Background information
- Born: Francesca Calearo 16 January 2002 (age 24) Vicenza, Italy
- Origin: Creazzo, Italy
- Genres: R&B; hip hop; trap; pop; urban;
- Occupations: Singer; songwriter; rapper;
- Years active: 2018–present
- Label: Sugar

= Madame (singer) =

Italian singer-songwriter and rapper (born 2002)

Francesca Calearo (born 16 January 2002), known professionally as Madame, is an Italian singer-songwriter and rapper.

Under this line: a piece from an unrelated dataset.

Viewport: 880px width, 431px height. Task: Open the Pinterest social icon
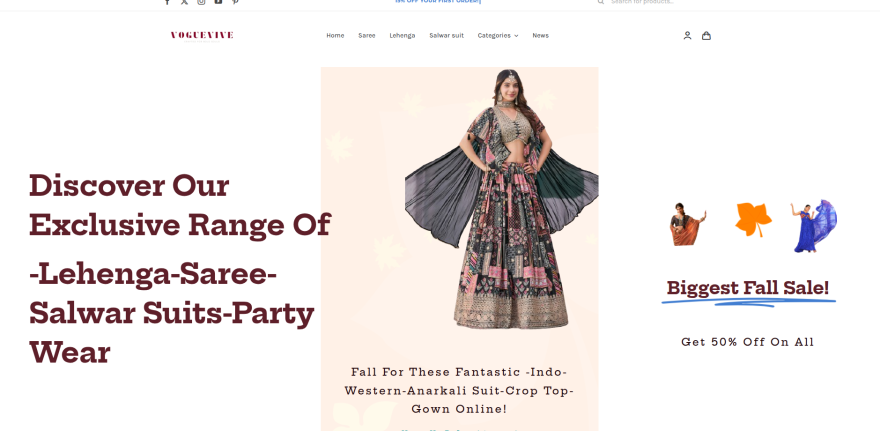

After signing a recording contract with Sugar Music at age 16, she gained popularity in August 2019, when her single "Sciccherie" was shared by Cristiano Ronaldo on his Instagram profile. Between 2019 and 2020, she released several singles as lead artist and collaborations with, among others, Marracash, Negramaro, DRD, Ghali, Ensi, and producer Chris Nolan. In March 2021 she competed in the 71st Sanremo Music Festival. Her entry "Voce", which earned her one of the most streams artist in Amazon Music Italy in 2021 alongside Cos Mass, Mahmood and Alessandra Amoroso as well as the single "Il mio amico" recorded with Fabri Fibra, were included in her debut album Madame, released on 19 March 2021.

==Biography==
Francesca Calearo was born in Vicenza on 16 January 2002 and grew up in the town of Creazzo. As a child, she developed an interest in music thanks to her father, an amateur musician with an interest in Italian singer-songwriters. Being influenced by artists like Ludovico Einaudi, Calearo started taking piano lessons in middle school, and later continued to study music as an autodidact. She studied Human Sciences at the liceo Don Giuseppe Fogazzaro in Vicenza. She chose the pseudonym "Madame" after trying a random generator for drag queen names, which yielded the result "Madame Wild" for Calearo. She found it represented the idea of "elegance and sophistication" she wanted to pursue, as well as her will to be "a Woman with capital W".

Madame's debut single, "Anna", was produced by rapper Eiemgei and released in September 2018 by Arcade Army Records. At the age of 16, she signed a recording contract with Sugar Music, whom released her second single "Sciccherie" on 14 December 2018. The song received airplay from Italian radio networks including Radio DeeJay. In August 2019, Cristiano Ronaldo posted an Instagram story on his account with a video of himself listeing to "Sciccherie" on his home's terrace. Ronaldo's story attracted media attention to the song, leading several outlets to talk about Madame's music for the first time.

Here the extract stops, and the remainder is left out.